Ervin G. Erdoes was born on October 14th, 1922 to his father, Andör and mother, Aranka Erdös in Budapest, Hungary. His father served as an officer during WWI in the Hungarian Army and went on to become a respected engineer in Budapest, until the rise of Hitler, and Hungary joining the "Axis" of the Nazi Empire. Because of their Jewish faith, shortly after Ervin graduated from high school in 1940, he was conscripted by the fascist Hungarian Army to a forced labor brigade. Following the German Invasion of Hungary in 1944, Ervin and his father were deported and shipped by cattle car to the Sachsenhausen Concentration Camp in Germany.
When they arrived, they were warned by another prisoner to lie to the German SS about their vocational skills, so that they would be placed in a forced labor factory, rather than being sent to the gas chambers or the death camp at Auschwitz. And so, they told the SS they were lathe operators, and were promptly assigned to the nearby Henkel Munitions Factory, where they secretly sabotaged their work so that the ammunition would blow up on the German Army.
While imprisoned at Sachsenhausen, Ervin witnessed the bull whipping of Jehovah's witnesses, the suicide of prisoners throwing themselves against the electric fence surrounding the camp, the cruel experiments on the prisoners and the mass starvation of all those interned in the camp. Only 5% of those who were sent with Ervin via train to Sachsenhausen survived.
In April of 1945, during the Allied Invasion of Germany, Ervin was hit by shrapnel following a heavy air raid. He fled the camp, only to realize he had nowhere to go but back, starving and unable to determine friend from foe in the nearby German village. A few days later, after Hitler's downfall was announced, the SS evacuated the camp to avoid the discovery of their atrocities.
The SS drove all of the prisoners north on a death march toward the Baltic Sea. Those who couldn't march were shot, their bodies left in the frozen ditches along the roadway.
Ervin witnessed a man saying his last prayer in Hebrew just before he was shot in the back of the head. When the column of prisoners reached a forest, they were ordered to bed for the night. Many of the Jewish Polish, Ukrainians, Hungarians, and others, carved their last wills out in the trees. Those trees still stand today.
Fortunately, the march was cut off and saved by an advance battalion from the 82nd Airborne Division of the United States Army.

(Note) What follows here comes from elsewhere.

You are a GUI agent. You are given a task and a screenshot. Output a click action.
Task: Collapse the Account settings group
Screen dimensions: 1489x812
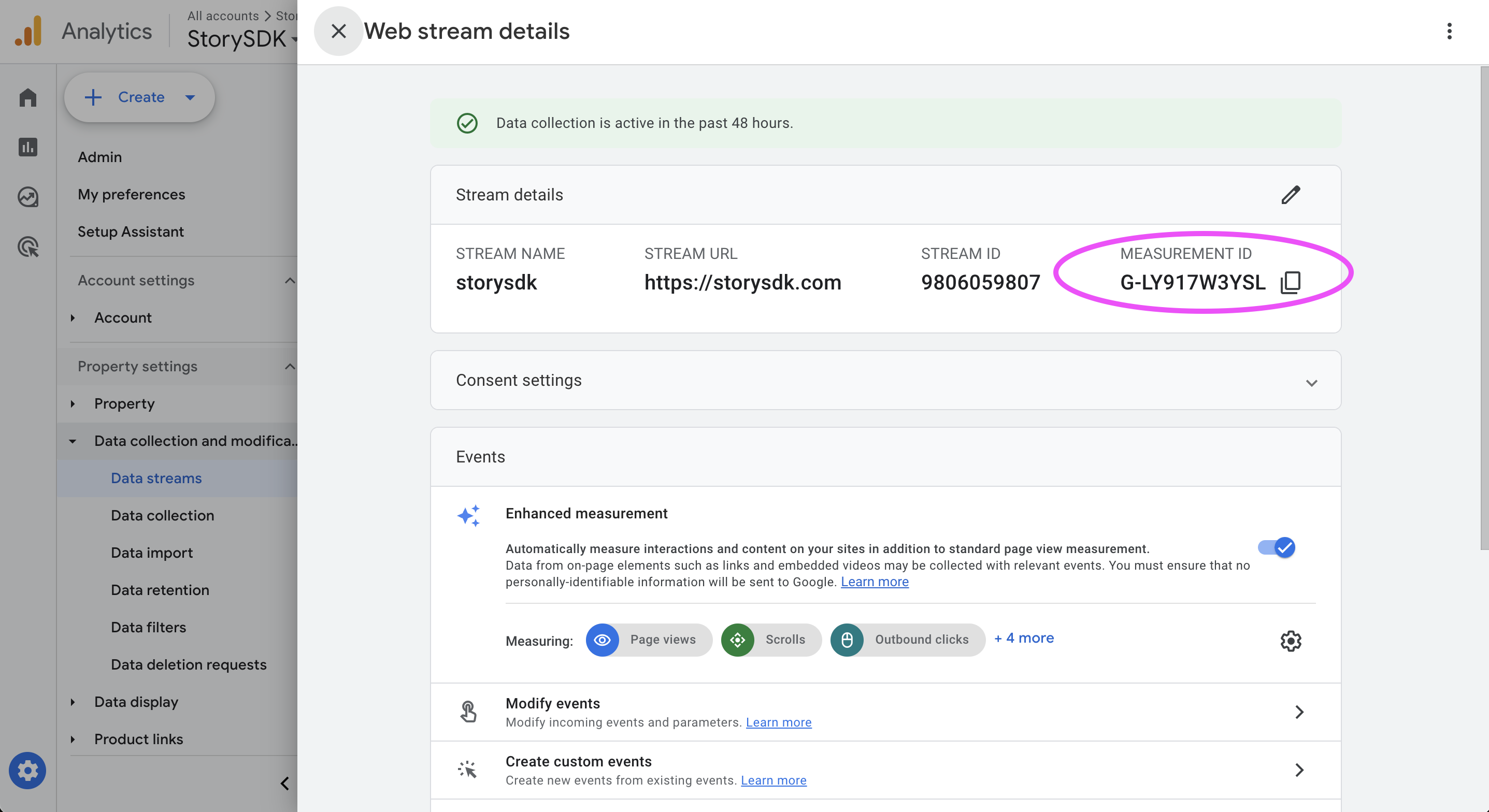290,280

Following his liberation, Ervin and his father, who had gone blind from malnutrition, walked back from Berlin to Budapest, where Ervin enrolled in medical school.
By 1950, the Communist regime in Hungary made finishing his final year in medical school impossible. Branded by the Communists as a dissident, in April of 1950, Ervin smuggled himself across the minefields, past the armed patrols, secret police, machine gun towers, and barbed wire of the Iron Curtain between Hungary and Austria.
He arrived in Munich a few days later. He enrolled in at the University of Munich Medical School and completed his medical degree a year later, despite having to learn the language. In 1952, he went to work in a laboratory in Munich, studying enzymes and peptides and how they aided in the control of blood pressure. From there on, medical research became his lifelong passion and profession.
In 1954, Ervin emigrated to the United States. From 1957-1963, he worked at Carnegie-Mellon University in Pittsburgh, PA.
In 1963, Ervin and his family moved to Oklahoma City, where he served as Head of Pharmacology at the University of Oklahoma Medical School from 1963-1973. In 1973, Ervin became a Professor of Pharmacology and ran a research laboratory at the University of Texas Southwest Medical Center in Dallas, Texas. In 1985, Ervin moved to Chicago where he met his wife, Sara Rabito, an anesthesiologist at Cook County Hospital. He served as a distinguished professor at the University of Illinois, at Chicago, garnering numerous awards for his contributions to science and research.
Ervin was a proud naturalized American citizen, who cherished the opportunity to live in this great nation in freedom, having witnessed and survived the Holocaust and oppression under both the Nazis and Communists.
He is survived by his wife Sara Rabito of Chicago, Illinois, son Peter Andor Erdoes, daughter-in-law Kimberly Erdoes, grandson Dirk Ervin Erdoes, and granddaughter Erin Erdoes of Oklahoma City, Oklahoma and son Philip Erdoes, daughter-in-law Mary Erdoes and granddaughters, Mia Erdoes, Morgan Erdoes and Mason Erdoes of New York City, New York. He is preceded in death by his son, Martin Erdoes.
A service will be held on November 22nd at 10:00 a.m. at the Weinstein and Piser Funeral Home in Wilmette, Ill. In lieu of flowers, the family asks that you make a donation, should you so choose, to the National Holocaust Museum.